Beginner building a workstation for ML/Data Science $5k US budget

HI Techs I’m new to the forum and am thinking about doing a ML/Data Science build. I’m pretty familiar with building gaming rigs though I’m not a gamer but I have no idea what would be the best set of components for this use. I have four PCpartpicker builds made each a bit more expensive and capable than the next. My budget is $5k US. I’m leaning towards the “Moderate” or “12/24 TR” builds and I’m not sure if I even need a gaming graphics card or if I should spring for a founders edition or something. I’ll just post the builds and thanks for any input.

This is the “Minimum” build I’d need to upgrade my 955BE build from 2008.

This is a better build “Moderate” and more in line with what I’d make regardless of use.

This is the cheap “12/24” TR build in case I need more horsepower.

This is the up the 11 “16/32” TR build just cause I can.

I know that for ML more threads is better and that’s about it.

GPUs make a lot more sense to put money into – not a ton of modern libraries are restricted to CPU any more. Grab a Ti or Titan XP or two and a quad core and call it a day.

of course, this depends on your specific ML application. What frameworks and data manipulation do you plan on doing?

Ya I’d agree with this, If you really still need a bit of CPU power an overclocked R7 1700 should do the trick. Unless of course you wanna spend some money, then the 12 core TR is a good choice too.

Well, for data science my current workstation is a FX-8320e with 32 GB of RAM. Operating system booting on a SSD and lots of HDDs for data storage. For my use cases I need lots of CPU cores and a lot of memory, the GPU on it was a GT-630 until months ago.

Some things that you do need to take into account:
-Case: Choose one with good air flow, lots of fans. You will need space for the HDDs and it would be good if they could get some fresh air, specially if you will keep the workstation running 24/7.

-Power Supply: Go for at least 850W. Keep room for some expansion (GPUs, more SSDs or HDDs)

-Processor/Motherboard/RAM: I think that the R7 1700 is a good choice, but you will need to look for how much memory the motherboards can handle. If you need more than 64GB I would go for the TR. Also, be aware of the number of SATA, M2 and NVME ports.

-GPU: It depends on your use. Do you work with any algorithm that needs a GPU? If not, buy a 1050 TI or 1060 and you are good to go. Eventually upgrade it when the prices start to fall.

-Monitors: I’m using some from Dell and they are very nice. The 27" 1440p are my favorites.

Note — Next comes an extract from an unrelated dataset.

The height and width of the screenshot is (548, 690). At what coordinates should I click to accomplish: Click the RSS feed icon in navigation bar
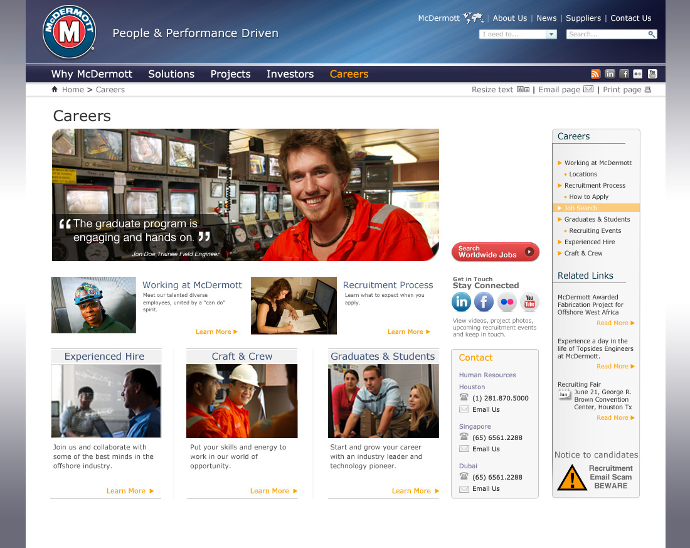point(595,74)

About the operating system, I do not know if you will need the Pro version of windows. You can save some money buying the Home edition.

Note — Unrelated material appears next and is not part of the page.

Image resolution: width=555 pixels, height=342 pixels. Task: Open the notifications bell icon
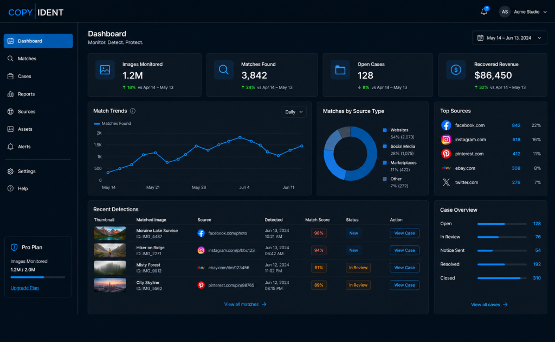coord(484,12)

Also, expend some money with a good keyboard and mouse.

If you have a B and H or best buy or microcenter nearby I would check out the new monitors they have now.
Honestly I would go all out on a drop dead gorgeous monitor and then decide what else you want, I love my 27 inch 1080 that replaced an old 19 inch and it was the best money I ever spent.

Are you into overclocking?

Ah gotcha. I’ll mostly be working with R and Python. I’m just getting started so I’m not sure on the specific libraries as I’ve only done random forest training so far.

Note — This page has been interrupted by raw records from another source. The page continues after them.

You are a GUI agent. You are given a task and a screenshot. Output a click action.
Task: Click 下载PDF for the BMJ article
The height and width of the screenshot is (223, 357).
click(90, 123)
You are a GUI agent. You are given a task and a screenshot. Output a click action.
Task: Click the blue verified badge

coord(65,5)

Ok that’s pretty much my 12/24 TR build. Maybe just upgrade the graphics card. I didn’t really wanna waste money on a crazy overkill system not knowing what I might need so thanks for the insight.

I’m thinking either dual 25" or 27" Dell or an ultrawide 34" and 27". All 1440p cause I don’t see any need for 4k.

I shy away from overclocking unless there is a specific need for it. If I can’t run something well without it I’ll do it but it’s not just something I do for the sake of doing.

The cost isn’t really a barrier I just didn’t wanna buy a TR and never utilize it properly. But I guess too much is better than too little.

If none of your use cases benefits from GPGPU (doubtful) there’s no reason not to go with TR, If your budget’s 5k, then you can throw whatever overhead towards Titan XPs without a problem.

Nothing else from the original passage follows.